> **Problem**
Every record that follows must be given again exactly.

> **Extracted records**
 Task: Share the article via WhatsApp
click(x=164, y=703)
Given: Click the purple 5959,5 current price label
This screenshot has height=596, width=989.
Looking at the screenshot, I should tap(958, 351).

> **Written response**
 Task: Share the article via WhatsApp
click(x=164, y=703)
Given: Click the purple 5959,5 current price label
This screenshot has height=596, width=989.
Looking at the screenshot, I should tap(958, 351).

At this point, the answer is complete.